Foundations

Designing for Failure (Fail-Closed)

Foundational

Everything fails in time. Networks drop, dependencies time out, processes die mid-operation. The question is never whether it happens, but what the system does when it does. Treat failure as the normal case. When the outcome is uncertain, take the safe path: deny, escalate, or stop. Never quietly proceed.

Designing for failure has two parts. The first is resilience: assume every dependency can be slow, missing, or wrong. Build timeouts, retries with backoff, circuit breakers, and graceful degradation, so one component's failure does not spread to all of them. The second part matters most here: the direction of failure. When something is missing, unknown, or errored, does the system fail open (allow) or fail closed (safe)?

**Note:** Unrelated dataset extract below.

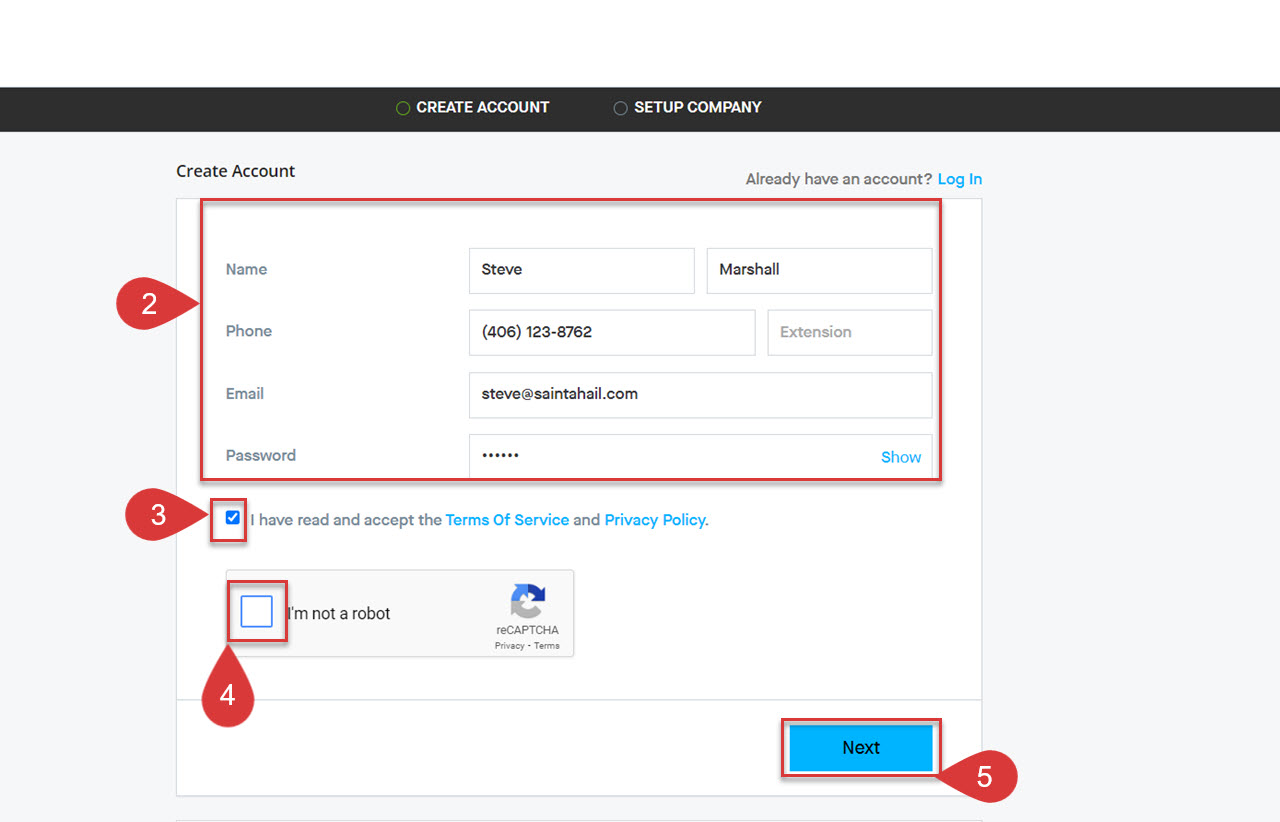Switch to the SETUP COMPANY step label
This screenshot has height=822, width=1280.
tap(697, 107)
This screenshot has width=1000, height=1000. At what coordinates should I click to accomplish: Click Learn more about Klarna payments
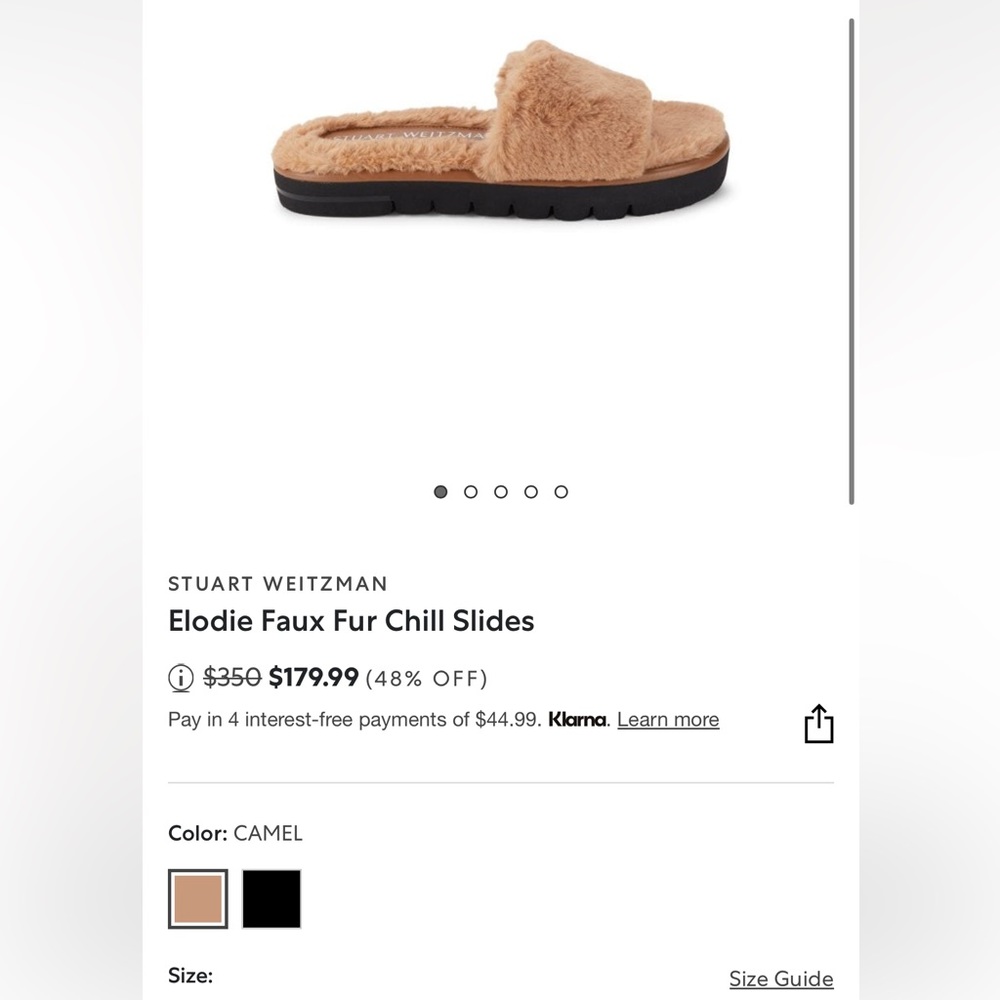667,719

For an AML platform, fail-closed is not a preference. It is the rule. A screening check that times out must block and escalate, not approve. An unknown country or document type must escalate, not default to low risk. The Finperiti finding that unsigned webhooks could be acted on is a fail-open disaster: uncertainty was resolved in the attacker's favour. Always resolve it in favour of safety.

Fail in the safe direction

Fail open on error try { result = screening.Check(customer); }
catch { result = ScreeningResult.Clear; } // "don't block the happy path"

A timeout or outage in the screening provider now silently approves everyone. This is the exact shape of an AML false-negative catastrophe: uncertainty resolved as 'allow'.

Fail closed, escalate try { result = await screening.CheckAsync(customer, timeout); }
catch (Exception e) { audit.Record("Screening.Unavailable", customer, e);
return Decision.BlockAndEscalate("screening unavailable"); }

When the check cannot complete, the customer is held for human review and the failure is recorded. This is the safe and lawful default.

Build resilience against dependency failure

Self-review checklist

Why it matters: The direction a system fails in decides whether an outage is a small problem or a breach. Fail-open code turns every dependency hiccup into an opening: the wrong person let through, a check skipped, money moved. Failing closed costs a little friction when things break, and it prevents the failures that end licences and careers.